- 1 Types of kettle
- 2 Important points to consider
- 3 Other features
- 4 Frequently Asked Questions
UPDATED January 15th 2017!
In this guide buying guide we’ll run over the most important features to look for in a kettle.
We’ll cover the three main types of kettle available, then show you what the must have features to look out for are. We’ll also list the other more premium features you might find on a kettle today.
Lastly we have a Frequently Asked Question section, to answer some of the questions we hear often about kettles.
Types of kettle
The most popular type of kettle sold today is the electric kettle. They are usually cordless, with a separate base plate the kettle rests on when boiling (and not in use). The base plate comes with a cable and plug for connection to a power socket. The heating element is hidden inside, and most kettles are rated at around 2000 to 3000 watts. They usually have a tank with a capacity of between 1 and 2 litres.

What to produce —
Copy out the kettle buying guide above in full, with every word, line, and mark unchanged.

Excerpted records —
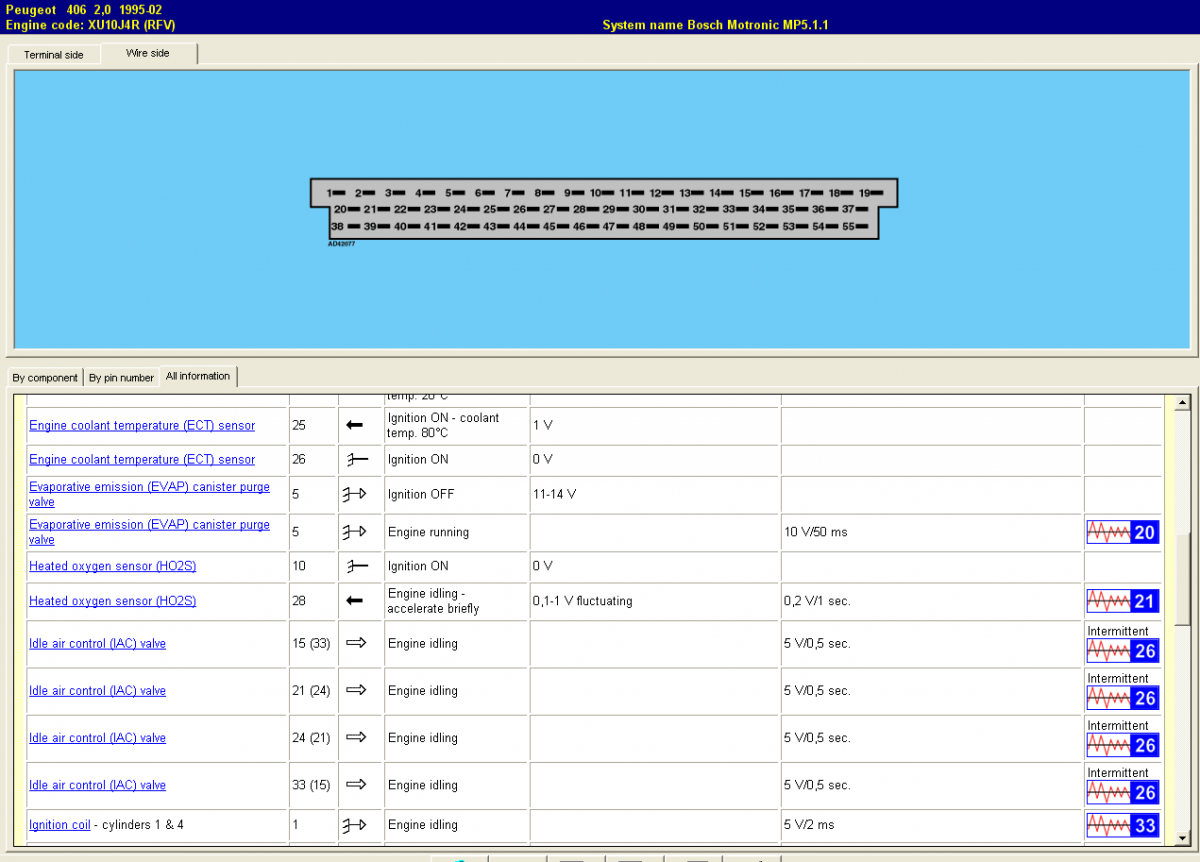This screenshot has height=862, width=1200.
Task: Open the Ignition coil link
Action: pyautogui.click(x=60, y=825)
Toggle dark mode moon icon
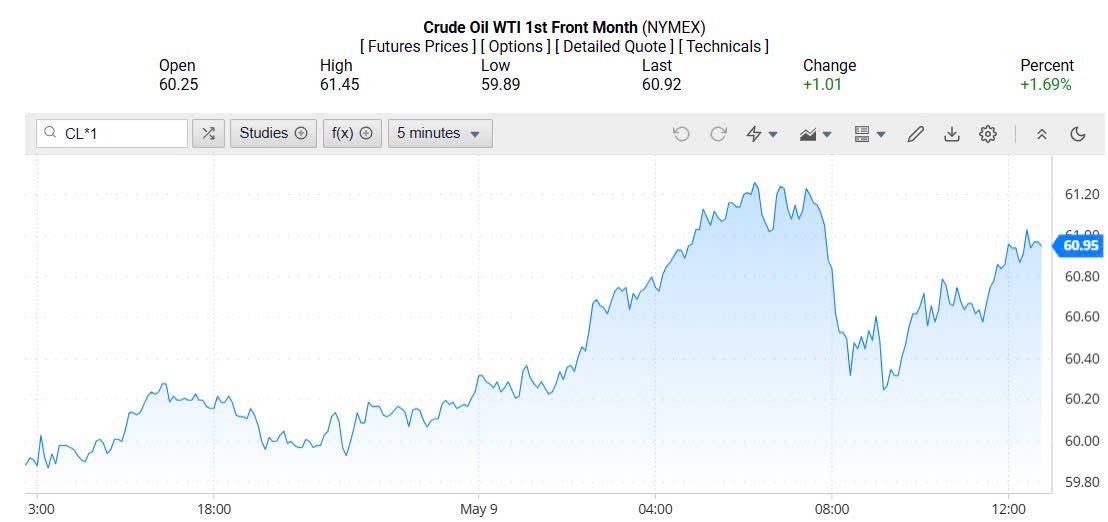Viewport: 1108px width, 522px height. coord(1078,134)
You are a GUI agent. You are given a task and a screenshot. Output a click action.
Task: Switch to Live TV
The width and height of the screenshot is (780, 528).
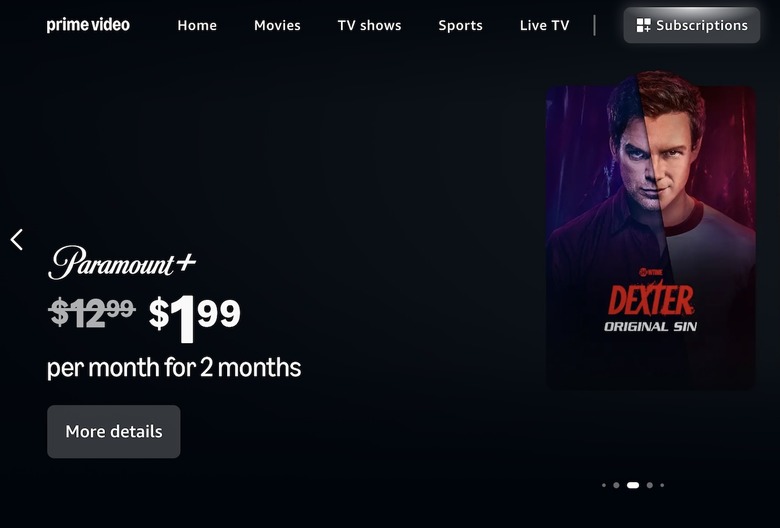544,25
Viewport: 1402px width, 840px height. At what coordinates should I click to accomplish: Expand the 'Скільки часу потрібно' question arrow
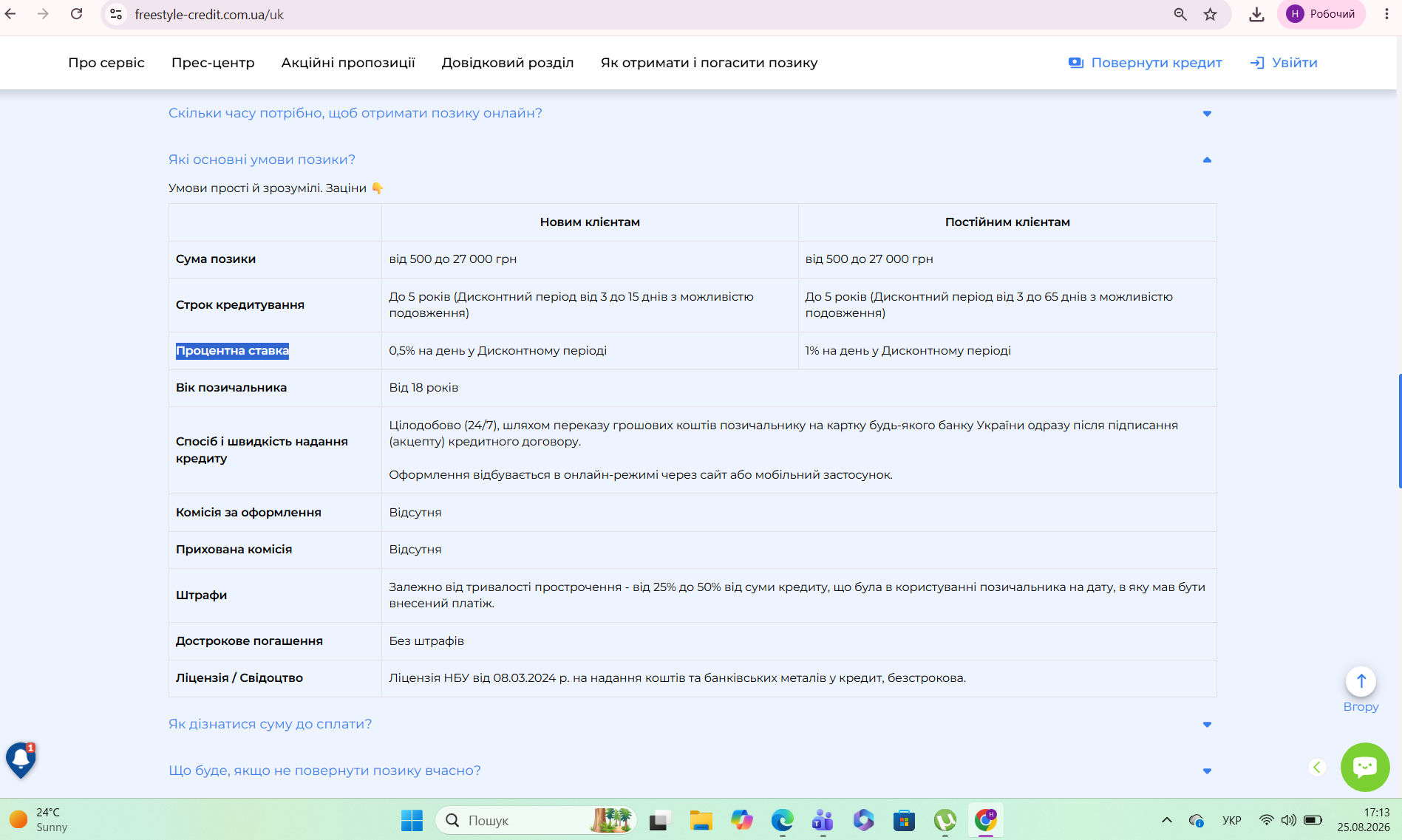coord(1207,113)
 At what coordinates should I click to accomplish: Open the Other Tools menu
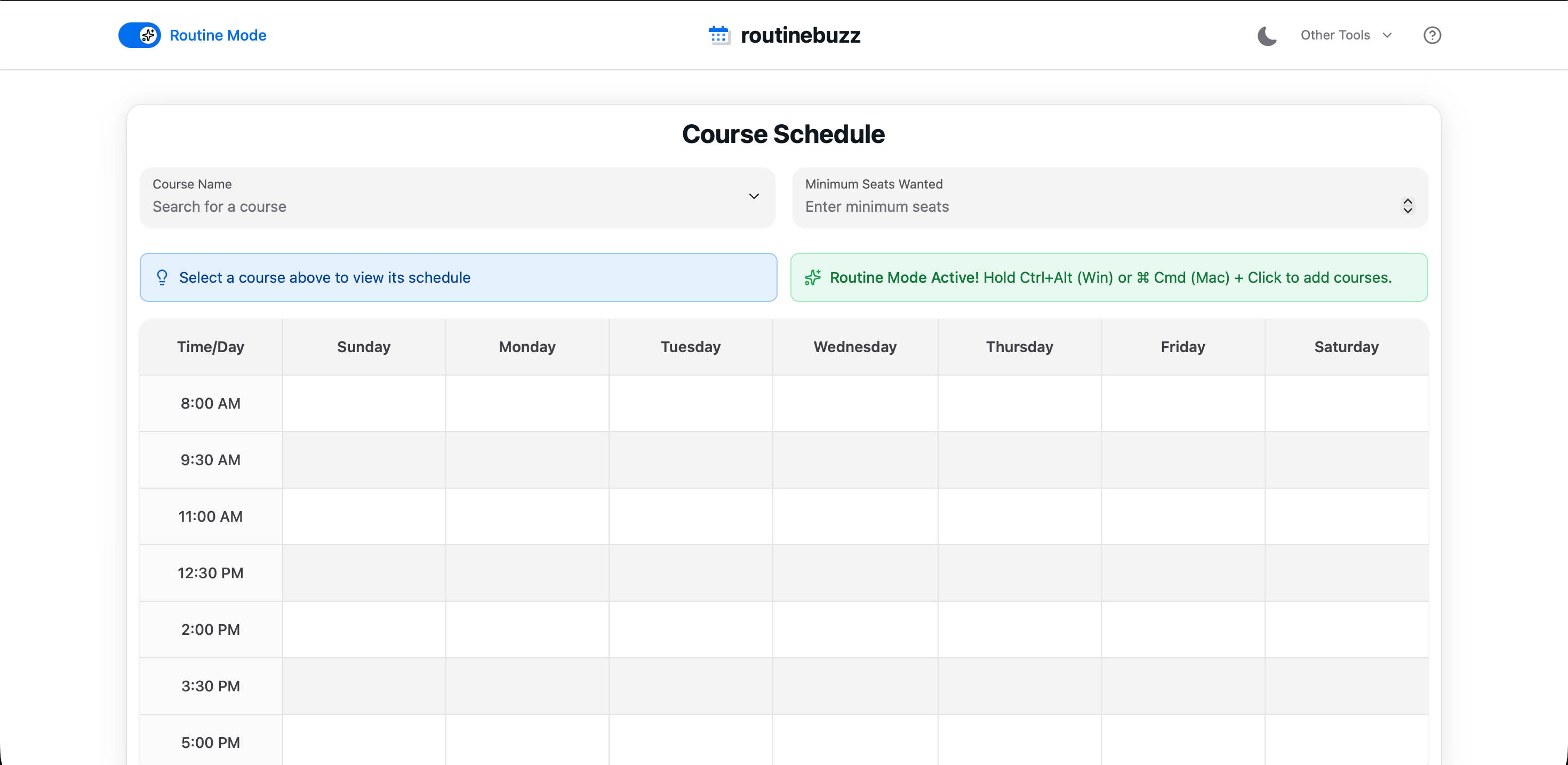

The reply —
- 1 Types of kettle
- 2 Important points to consider
- 3 Other features
- 4 Frequently Asked Questions
UPDATED January 15th 2017!
In this guide buying guide we’ll run over the most important features to look for in a kettle.
We’ll cover the three main types of kettle available, then show you what the must have features to look out for are. We’ll also list the other more premium features you might find on a kettle today.
Lastly we have a Frequently Asked Question section, to answer some of the questions we hear often about kettles.
Types of kettle
The most popular type of kettle sold today is the electric kettle. They are usually cordless, with a separate base plate the kettle rests on when boiling (and not in use). The base plate comes with a cable and plug for connection to a power socket. The heating element is hidden inside, and most kettles are rated at around 2000 to 3000 watts. They usually have a tank with a capacity of between 1 and 2 litres.